YOUR INSTRUCTIONS: Return only those lines of the listing in which "date" appears.

DATA:
"""

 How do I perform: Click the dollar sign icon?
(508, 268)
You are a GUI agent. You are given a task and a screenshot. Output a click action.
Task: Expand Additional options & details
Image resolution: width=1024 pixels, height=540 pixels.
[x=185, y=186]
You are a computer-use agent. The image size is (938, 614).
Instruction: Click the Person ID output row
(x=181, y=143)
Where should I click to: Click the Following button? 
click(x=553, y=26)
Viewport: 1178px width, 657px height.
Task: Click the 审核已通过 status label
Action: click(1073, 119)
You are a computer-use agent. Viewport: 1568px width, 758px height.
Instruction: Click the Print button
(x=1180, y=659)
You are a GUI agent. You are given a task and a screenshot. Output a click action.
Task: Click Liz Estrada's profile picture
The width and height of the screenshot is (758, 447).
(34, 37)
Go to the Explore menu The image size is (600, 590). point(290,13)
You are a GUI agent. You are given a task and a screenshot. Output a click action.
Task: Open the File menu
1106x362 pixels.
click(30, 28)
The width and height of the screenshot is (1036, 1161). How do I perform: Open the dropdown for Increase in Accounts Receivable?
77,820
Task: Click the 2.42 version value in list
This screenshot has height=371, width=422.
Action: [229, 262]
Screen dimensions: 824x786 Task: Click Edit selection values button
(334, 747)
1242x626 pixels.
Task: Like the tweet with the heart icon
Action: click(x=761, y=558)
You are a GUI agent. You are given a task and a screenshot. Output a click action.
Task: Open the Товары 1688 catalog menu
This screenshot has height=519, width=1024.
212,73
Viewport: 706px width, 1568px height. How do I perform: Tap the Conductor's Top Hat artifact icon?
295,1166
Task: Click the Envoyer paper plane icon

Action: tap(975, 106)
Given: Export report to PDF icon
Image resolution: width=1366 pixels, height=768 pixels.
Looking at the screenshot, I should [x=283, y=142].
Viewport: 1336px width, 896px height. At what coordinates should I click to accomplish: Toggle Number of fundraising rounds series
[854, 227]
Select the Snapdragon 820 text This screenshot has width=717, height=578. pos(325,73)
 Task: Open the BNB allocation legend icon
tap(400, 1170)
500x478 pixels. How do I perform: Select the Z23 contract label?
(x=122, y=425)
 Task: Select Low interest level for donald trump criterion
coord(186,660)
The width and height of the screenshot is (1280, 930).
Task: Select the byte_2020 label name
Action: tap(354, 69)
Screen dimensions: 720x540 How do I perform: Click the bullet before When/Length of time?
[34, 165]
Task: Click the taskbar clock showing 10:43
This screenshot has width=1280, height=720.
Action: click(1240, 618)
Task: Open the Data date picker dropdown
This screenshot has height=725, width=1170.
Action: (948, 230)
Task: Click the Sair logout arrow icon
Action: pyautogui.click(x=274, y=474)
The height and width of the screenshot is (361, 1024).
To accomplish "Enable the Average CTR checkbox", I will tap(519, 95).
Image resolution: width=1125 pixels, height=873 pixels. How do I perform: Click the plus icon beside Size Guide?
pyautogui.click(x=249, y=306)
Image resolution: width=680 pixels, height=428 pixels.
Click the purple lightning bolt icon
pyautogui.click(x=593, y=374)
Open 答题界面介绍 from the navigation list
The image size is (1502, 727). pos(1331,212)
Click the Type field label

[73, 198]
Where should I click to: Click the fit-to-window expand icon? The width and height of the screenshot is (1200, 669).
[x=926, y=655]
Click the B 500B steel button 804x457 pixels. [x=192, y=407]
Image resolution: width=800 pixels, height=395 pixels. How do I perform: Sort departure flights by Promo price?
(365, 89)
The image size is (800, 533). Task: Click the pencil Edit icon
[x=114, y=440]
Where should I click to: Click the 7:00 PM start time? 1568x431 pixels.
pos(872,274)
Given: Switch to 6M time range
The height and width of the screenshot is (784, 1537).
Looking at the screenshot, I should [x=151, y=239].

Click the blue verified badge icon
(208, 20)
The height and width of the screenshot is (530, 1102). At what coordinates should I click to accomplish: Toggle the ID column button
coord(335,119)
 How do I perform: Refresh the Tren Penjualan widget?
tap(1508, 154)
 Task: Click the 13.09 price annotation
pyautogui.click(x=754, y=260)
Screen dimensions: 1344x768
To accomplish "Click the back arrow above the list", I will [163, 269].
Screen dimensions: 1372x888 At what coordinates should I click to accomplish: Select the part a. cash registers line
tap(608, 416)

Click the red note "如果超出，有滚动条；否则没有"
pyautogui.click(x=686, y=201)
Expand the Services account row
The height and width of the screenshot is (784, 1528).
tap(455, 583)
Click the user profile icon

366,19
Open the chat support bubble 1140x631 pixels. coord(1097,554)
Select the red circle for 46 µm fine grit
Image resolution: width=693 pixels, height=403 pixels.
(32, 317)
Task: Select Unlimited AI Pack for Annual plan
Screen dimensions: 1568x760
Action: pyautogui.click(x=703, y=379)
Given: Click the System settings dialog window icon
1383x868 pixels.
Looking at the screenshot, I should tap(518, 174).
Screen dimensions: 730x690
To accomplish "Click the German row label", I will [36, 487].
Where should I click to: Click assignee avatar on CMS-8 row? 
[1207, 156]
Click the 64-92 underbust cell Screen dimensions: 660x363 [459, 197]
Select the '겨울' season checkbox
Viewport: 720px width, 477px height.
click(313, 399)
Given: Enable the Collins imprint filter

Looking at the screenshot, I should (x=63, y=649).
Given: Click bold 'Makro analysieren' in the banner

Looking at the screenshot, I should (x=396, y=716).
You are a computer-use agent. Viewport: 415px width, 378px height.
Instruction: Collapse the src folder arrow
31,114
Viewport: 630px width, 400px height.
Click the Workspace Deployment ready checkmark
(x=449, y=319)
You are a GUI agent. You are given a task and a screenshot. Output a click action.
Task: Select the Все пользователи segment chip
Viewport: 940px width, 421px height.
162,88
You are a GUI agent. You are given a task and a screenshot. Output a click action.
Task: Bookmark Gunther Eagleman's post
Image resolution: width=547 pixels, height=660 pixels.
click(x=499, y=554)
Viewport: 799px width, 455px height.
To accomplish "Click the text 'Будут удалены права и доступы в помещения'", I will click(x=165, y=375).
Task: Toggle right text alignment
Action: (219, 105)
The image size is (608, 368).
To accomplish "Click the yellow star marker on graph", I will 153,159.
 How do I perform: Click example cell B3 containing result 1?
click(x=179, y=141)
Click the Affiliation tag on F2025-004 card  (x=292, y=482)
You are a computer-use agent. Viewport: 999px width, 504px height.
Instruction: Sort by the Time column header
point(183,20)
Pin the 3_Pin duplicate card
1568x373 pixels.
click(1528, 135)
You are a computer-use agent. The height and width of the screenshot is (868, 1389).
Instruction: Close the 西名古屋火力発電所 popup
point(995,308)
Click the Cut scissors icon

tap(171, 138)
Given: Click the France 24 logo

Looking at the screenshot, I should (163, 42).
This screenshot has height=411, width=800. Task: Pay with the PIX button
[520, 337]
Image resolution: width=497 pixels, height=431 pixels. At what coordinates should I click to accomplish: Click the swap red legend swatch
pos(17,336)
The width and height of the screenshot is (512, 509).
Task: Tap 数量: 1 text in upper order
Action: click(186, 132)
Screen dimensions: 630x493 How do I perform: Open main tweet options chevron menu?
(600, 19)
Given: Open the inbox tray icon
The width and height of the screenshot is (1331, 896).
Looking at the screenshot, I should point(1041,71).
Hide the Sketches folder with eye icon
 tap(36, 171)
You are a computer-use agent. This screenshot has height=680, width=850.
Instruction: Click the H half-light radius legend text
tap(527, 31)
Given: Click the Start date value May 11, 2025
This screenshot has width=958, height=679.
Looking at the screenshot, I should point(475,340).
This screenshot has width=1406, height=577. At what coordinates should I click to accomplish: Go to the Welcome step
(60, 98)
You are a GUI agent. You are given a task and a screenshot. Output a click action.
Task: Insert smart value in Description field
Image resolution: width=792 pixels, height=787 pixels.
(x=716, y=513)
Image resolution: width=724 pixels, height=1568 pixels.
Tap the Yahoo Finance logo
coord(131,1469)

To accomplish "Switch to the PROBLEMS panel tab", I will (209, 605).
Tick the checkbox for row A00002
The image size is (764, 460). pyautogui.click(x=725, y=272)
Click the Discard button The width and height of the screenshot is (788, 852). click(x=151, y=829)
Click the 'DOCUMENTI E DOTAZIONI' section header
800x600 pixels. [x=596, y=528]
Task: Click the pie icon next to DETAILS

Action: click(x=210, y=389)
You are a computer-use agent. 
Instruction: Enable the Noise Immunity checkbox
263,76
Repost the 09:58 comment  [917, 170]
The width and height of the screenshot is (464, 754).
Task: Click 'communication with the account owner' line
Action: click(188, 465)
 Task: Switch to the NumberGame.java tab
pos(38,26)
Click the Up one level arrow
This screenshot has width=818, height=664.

"""

ANSWER TO THIS PROBLEM:
Task: Open the Data date picker dropdown
Given: Click the Start date value May 11, 2025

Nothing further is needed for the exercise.